Pollan was criticized for his 2025 article for The New Yorker, "This Is Your Priest on Drugs," which examined a Johns Hopkins University psilocybin study on religious leaders. Critics argued that while Pollan reported JHU's Institutional Review Board finding of "serious non-compliance," he omitted the full ethical findings concerning participant welfare and research integrity violations, presented blocked qualitative data as a "narrative account" supplied by a funder rather than disclosing it as blocked from formal publication, and failed to disclose personal associations with key study figures such as Bob Jesse, a funder and researcher on the study and a long-time collaborator with Pollan at his UC Berkeley psychedelic research center. During a June 2025 panel discussion on the clergy study at the Graduate Theological Union, Pollan defended including the blocked data without explaining the lack of disclosures, calling a study whistleblower a "gadfly."

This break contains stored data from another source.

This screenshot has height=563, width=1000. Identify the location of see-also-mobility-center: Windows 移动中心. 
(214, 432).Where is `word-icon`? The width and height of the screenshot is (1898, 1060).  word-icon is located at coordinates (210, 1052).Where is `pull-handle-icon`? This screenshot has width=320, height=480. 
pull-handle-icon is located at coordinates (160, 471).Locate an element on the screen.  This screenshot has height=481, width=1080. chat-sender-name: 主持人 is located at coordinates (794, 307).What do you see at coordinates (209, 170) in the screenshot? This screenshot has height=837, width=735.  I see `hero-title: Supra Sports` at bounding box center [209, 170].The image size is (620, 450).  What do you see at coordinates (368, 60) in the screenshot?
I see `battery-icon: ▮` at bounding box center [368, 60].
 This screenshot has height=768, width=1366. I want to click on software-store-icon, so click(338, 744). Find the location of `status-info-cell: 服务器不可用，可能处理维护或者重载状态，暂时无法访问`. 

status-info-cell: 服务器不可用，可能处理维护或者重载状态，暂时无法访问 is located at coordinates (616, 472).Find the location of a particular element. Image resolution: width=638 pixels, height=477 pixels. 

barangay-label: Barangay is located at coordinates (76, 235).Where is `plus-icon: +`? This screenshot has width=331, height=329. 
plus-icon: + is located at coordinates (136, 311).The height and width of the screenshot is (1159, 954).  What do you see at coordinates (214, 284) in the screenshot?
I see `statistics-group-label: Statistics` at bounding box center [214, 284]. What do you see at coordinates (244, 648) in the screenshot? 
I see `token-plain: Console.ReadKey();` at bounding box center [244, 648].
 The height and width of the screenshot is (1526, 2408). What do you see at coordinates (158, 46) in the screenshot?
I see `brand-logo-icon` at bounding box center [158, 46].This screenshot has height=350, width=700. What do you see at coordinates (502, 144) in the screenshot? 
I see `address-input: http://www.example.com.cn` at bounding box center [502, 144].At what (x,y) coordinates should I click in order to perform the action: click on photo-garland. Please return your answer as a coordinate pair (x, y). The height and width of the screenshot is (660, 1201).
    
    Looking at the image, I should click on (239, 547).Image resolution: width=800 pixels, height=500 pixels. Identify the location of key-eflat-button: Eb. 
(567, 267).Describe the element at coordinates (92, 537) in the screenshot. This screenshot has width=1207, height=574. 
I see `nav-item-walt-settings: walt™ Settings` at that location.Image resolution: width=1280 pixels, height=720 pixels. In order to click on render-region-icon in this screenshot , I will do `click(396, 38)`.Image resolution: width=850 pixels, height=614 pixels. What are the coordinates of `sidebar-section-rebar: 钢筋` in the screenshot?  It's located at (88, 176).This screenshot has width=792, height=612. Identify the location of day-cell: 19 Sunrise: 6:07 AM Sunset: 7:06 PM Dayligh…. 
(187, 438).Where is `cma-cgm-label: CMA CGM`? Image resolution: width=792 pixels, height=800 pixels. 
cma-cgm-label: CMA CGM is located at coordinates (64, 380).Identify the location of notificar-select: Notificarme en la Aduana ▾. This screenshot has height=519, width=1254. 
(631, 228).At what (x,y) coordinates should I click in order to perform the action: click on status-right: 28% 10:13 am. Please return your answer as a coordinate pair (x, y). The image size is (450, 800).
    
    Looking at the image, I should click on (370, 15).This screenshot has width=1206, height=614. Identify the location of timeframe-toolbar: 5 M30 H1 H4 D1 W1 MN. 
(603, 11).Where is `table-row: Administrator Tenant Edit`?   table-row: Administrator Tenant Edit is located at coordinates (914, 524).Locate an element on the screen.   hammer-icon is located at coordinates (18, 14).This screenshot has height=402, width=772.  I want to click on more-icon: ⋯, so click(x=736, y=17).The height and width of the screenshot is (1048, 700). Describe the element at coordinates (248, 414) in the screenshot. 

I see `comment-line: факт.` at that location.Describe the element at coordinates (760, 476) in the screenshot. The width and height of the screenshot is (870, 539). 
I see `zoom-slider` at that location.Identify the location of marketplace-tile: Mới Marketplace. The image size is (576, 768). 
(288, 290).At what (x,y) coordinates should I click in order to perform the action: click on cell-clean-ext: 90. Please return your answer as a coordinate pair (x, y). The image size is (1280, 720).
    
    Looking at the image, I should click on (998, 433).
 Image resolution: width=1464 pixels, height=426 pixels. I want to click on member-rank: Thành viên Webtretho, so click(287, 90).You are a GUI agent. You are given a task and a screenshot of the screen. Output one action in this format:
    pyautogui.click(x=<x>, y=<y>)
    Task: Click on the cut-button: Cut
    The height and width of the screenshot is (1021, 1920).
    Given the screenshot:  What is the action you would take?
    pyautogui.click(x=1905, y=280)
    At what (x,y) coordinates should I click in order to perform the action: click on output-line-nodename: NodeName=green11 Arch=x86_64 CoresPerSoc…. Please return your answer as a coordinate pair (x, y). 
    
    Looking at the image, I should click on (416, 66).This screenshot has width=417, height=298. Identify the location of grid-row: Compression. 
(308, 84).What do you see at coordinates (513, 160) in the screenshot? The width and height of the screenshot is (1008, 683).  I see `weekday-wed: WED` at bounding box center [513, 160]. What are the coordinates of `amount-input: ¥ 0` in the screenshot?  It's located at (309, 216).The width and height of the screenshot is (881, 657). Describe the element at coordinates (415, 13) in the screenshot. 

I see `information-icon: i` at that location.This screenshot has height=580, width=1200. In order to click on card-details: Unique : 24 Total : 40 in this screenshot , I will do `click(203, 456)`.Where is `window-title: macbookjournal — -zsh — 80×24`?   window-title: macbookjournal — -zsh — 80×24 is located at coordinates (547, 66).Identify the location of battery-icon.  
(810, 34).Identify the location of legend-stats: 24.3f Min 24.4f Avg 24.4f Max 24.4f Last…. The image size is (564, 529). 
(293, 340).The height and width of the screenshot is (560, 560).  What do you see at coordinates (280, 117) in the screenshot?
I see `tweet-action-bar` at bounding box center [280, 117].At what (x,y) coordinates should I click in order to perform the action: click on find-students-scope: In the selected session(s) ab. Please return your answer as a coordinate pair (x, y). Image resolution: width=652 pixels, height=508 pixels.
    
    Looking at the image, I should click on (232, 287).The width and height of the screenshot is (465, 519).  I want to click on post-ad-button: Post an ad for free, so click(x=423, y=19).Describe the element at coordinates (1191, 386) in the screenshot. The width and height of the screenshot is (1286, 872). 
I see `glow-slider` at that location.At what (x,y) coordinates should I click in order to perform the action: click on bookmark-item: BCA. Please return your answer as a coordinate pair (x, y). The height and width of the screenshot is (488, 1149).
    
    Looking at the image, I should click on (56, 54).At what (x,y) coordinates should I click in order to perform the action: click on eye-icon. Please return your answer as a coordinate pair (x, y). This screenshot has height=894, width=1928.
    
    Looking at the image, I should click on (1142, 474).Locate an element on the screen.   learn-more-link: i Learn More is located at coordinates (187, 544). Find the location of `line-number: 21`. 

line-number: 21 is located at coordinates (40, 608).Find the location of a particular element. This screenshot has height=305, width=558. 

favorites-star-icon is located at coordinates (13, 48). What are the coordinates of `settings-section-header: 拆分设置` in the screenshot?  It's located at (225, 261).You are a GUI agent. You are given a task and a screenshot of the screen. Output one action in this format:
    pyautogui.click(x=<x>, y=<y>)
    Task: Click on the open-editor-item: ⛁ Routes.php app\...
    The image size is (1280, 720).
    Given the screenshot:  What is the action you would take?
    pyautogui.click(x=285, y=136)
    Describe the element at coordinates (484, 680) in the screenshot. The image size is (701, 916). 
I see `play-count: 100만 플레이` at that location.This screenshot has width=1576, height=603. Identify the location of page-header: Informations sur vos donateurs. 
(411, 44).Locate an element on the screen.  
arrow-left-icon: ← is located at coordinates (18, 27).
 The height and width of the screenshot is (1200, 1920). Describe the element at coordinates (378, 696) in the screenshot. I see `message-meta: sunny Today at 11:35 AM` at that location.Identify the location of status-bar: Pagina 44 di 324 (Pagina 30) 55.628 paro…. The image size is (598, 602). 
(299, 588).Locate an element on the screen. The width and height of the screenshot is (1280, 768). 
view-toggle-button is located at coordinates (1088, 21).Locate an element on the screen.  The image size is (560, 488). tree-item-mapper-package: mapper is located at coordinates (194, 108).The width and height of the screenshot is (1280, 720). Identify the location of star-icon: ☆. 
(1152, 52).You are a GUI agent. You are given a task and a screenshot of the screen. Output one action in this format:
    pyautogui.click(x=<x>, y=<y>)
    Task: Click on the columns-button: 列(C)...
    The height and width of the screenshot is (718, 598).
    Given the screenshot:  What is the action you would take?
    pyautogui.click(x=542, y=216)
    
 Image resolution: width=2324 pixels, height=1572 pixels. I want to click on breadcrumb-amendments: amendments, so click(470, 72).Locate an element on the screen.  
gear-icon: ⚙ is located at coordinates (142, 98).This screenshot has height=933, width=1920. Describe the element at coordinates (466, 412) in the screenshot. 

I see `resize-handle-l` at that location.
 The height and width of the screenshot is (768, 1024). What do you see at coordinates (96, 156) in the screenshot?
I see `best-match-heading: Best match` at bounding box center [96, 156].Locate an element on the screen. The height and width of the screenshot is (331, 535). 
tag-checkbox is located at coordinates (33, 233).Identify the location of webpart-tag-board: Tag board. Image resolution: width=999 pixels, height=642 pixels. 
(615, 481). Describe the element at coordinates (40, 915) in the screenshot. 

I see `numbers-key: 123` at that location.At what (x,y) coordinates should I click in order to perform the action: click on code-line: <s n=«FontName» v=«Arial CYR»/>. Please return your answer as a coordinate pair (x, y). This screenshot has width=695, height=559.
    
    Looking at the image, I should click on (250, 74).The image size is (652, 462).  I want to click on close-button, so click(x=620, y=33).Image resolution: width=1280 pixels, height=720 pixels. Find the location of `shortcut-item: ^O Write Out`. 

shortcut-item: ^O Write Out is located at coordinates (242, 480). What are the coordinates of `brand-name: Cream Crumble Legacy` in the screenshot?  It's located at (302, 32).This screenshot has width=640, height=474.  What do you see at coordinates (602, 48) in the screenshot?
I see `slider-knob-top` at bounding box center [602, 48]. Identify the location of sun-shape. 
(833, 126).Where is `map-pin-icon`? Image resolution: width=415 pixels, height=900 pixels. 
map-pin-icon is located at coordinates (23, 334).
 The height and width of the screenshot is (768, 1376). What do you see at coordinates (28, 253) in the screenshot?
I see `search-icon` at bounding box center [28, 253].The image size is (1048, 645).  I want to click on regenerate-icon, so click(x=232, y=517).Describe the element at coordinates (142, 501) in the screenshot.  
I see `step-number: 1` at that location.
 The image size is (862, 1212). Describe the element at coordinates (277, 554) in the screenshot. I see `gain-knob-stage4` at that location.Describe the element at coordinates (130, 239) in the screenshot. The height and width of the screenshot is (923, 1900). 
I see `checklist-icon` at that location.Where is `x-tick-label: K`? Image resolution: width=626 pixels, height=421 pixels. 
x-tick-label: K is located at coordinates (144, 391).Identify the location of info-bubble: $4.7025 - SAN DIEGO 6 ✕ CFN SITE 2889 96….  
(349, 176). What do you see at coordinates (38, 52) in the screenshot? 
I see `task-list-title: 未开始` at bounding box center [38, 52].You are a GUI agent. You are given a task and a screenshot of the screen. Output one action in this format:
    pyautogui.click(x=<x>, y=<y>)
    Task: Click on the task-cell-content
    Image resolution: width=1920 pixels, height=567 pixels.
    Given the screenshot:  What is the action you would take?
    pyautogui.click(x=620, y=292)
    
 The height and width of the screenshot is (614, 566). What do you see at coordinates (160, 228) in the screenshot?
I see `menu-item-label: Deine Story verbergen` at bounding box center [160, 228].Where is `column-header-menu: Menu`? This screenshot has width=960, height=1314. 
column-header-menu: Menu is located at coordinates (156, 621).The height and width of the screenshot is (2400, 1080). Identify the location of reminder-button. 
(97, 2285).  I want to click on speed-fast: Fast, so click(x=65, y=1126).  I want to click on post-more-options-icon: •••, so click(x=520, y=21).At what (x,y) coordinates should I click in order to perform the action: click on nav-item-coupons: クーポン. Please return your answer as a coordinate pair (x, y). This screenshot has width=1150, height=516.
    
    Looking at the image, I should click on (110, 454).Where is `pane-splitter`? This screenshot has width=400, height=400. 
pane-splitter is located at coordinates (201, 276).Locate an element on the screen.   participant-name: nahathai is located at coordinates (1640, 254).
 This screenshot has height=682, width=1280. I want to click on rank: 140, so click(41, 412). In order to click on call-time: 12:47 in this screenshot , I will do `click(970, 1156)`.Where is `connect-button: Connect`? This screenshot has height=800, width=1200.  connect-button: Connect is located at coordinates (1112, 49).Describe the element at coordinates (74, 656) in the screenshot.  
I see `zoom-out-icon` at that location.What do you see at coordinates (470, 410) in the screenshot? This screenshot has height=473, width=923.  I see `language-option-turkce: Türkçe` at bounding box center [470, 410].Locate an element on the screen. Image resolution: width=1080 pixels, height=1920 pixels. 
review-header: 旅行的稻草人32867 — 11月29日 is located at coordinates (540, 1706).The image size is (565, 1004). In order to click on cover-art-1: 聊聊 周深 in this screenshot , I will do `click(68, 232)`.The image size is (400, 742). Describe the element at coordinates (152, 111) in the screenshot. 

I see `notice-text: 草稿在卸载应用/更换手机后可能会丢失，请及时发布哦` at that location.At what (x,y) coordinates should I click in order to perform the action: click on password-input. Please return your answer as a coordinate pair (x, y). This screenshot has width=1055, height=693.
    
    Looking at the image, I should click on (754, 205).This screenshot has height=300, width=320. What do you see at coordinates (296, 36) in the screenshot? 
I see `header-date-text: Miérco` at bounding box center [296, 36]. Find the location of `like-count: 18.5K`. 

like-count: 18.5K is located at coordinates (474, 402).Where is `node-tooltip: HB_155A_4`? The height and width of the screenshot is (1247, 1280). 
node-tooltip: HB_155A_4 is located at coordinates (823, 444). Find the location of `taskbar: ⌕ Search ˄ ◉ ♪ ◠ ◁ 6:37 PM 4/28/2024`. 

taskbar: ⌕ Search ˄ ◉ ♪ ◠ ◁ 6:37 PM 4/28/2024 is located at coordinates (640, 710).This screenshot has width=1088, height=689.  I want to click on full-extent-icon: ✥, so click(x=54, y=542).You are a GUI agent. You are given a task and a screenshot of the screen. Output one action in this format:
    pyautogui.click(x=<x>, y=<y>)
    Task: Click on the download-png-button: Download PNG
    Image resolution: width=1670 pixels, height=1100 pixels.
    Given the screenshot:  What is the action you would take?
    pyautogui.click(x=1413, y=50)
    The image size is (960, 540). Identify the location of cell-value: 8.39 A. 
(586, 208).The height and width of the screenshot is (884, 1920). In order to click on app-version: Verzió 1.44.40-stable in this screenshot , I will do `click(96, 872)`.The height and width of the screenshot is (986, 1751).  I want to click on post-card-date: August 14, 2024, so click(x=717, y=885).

Pollan has also been criticized for conflicts of interest in his psychedelic journalism following his co-founding of the UC Berkeley Center for the Science of Psychedelics, particularly in relation to the Ferriss–UC Berkeley Psychedelic Journalism Fellowship in partnership with Tim Ferriss. Pollan endorsed this initiative as creating a "cadre" of journalists to cover psychedelics and is listed as the fellowship's faculty member. In a 2021 AMA with Ferriss, Pollan emphasized "public education" to "inoculate the public against the inevitable negative stories—business collapses, sexual abuse in the treatment room, suicides, scandal" in the psychedelics field, an approach of advocacy journalism rather than neutral scientific reporting. A 2025 report, "The Psychedelic Syndicate," by non-profit Psymposia linked the fellowship to the Psychedelic Science Funders Collaborative, a group of wealthy psychedelic philanthropists described as social engineering public opinion on psychedelics.

==Bibliography==

=== Books ===
- Pollan, Michael (1991). "Second nature: a gardener's education"
- Pollan, Michael (1997). "A Place of My Own: The Education of an Amateur Builder"
- Pollan, Michael (2001). "The Botany of Desire: A Plant's-Eye View of the World"
- Pollan, Michael (2006). "The Omnivore's Dilemma: A Natural History of Four Meals"
- Pollan, Michael (2008). "In Defense of Food: An Eater's Manifesto"
- Pollan, Michael (2009). "Food Rules: An Eater's Manual"
- Pollan, Michael (2013). "Cooked: A Natural History of Transformation"
- Pollan, Michael (2014). "Pollan Family Table" (foreword)
- Pollan, Michael (2018). "How to Change Your Mind: What the New Science of Psychedelics Teaches Us About Consciousness, Dying, Addiction, Depression, and Transcendence"
- Pollan, Michael (2021). "This Is Your Mind on Plants"
- A World Appears: A Journey Into Consciousness (2026)

===Critical studies and reviews of Pollan's work===
- The omnivore's dilemma
- Flannery, Tim (2007). "We're living on corn!"

== Filmography ==
- Pollan appeared in the 2008 documentary, Food, Inc., and the 2023 sequel Food, Inc. 2.